Thow yourself back to 2001, a bunch of developers pooled together and published the ‘agile manifesto’, following a whole lot of frustration with various software projects. Whether they were too slow, or just a bit too complicated, the bottom line was they weren’t good enough. So, they took matters into their own hands and created the Agile process.
Where projects were previously organised in a linear fashion. Now, the first step was to analyse the problem and write a specification. Next, was the design and development planning process. The previous softwares were programmed according to these plans, tested (most of the time only functional testing, too), but this whole process was incredibly lengthy and only overseen by experts, not by users or the business side. This meant that any other issues were only identified right at the end, a lot of the time meaning everything had to be created again from scratch.
The agile process allows phases to run parallel to each other. Meaning that the design, development and testing is all done at once. Divide and conquer!

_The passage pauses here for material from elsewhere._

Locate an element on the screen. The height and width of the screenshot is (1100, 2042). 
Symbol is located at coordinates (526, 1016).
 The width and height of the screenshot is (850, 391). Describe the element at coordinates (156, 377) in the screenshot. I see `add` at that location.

By dividing the product into smaller, independent parts these can be tested a lot quicker and any amendments can be made without having to start everything from scratch.
Quicker results! Saving a lot of people time and money.
UX design and research methods have led to the ability to be able to build more agile processes. Here are the three ways in which UX really comes into play:
Problems can be identified in an existing software or in the user’s life, thanks to the UX research process. Meaning the functions are developed based off real user demands.
Building prototypes is one of the best ways to be able to try out multiple ideas at any one time. Rather than doing things one by one, you can draw up multiple prototypes, which as they’re only in their basic form are a lot easier to make changes to.
You can then gain feedback, fast, from users and move on quickly and efficiently without any real loss of time/energy.
By involving the whole team in the process, UX designers connect everyone and everything together, by involving everyone in the decision-making process you’re able to come at your project with fresh eyes and mind-sets.
Where a lot of companies fail to realize is that design goes a lot further than the initial project before the development phase. It’s a much a larger process which follows the product throughout its whole lifetime.
Designers and developers come hand in hand, apart from at the very beginning when only UX Designers are necessary.
A lot of the time it is a lot faster to design a new feature than it is to develop it. So, the first step to maintaining a good design/developer relationship is to take care of the co-ordination between the two departments. They need to co-operate to succeed.
The design process also needs co-operation from the rest of the team. A design can only be agile if it can involve everybody.
Developers can tell if an idea is too difficult to build, business leaders can settle clear business goals and help to outline focus points during the design process and customers are vital for testing. So, whether you get real life customers to test your product, or those that deal with customers on a regular basis, this part is an absolute must.